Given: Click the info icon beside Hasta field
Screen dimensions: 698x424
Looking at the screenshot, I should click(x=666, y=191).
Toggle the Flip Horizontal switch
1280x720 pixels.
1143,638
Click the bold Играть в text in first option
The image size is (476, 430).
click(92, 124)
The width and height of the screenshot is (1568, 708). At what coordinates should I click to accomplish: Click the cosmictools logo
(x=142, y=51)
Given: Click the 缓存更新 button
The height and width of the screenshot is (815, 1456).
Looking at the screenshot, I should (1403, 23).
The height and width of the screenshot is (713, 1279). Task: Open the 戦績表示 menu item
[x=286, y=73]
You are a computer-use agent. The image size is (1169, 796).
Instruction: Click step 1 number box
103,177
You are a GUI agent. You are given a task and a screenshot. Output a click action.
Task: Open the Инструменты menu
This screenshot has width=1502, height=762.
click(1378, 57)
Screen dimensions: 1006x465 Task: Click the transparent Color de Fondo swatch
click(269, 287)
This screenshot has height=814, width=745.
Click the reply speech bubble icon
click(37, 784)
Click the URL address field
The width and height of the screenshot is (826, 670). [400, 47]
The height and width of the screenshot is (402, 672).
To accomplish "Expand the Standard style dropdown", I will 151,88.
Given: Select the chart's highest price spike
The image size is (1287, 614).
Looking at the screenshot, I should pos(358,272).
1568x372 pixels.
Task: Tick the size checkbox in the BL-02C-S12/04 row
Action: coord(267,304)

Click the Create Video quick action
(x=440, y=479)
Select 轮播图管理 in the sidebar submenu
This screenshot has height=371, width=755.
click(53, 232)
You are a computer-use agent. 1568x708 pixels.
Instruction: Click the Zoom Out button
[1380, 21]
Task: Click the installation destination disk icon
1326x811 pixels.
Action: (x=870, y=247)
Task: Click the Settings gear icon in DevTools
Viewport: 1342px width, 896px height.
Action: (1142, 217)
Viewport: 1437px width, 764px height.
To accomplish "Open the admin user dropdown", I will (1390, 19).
▬▬▬▬▬▬▬▬▬▬
## DIRECTIONS FOR THIS TASK
Please list every line of the records that contains "agent".

## YOUR RESPONSE
You are a computer-use agent. The image size is (1169, 796).
You are a GUI agent. You are given a task and a screenshot. Output a click action.
You are a computer-use agent. 1568x708 pixels.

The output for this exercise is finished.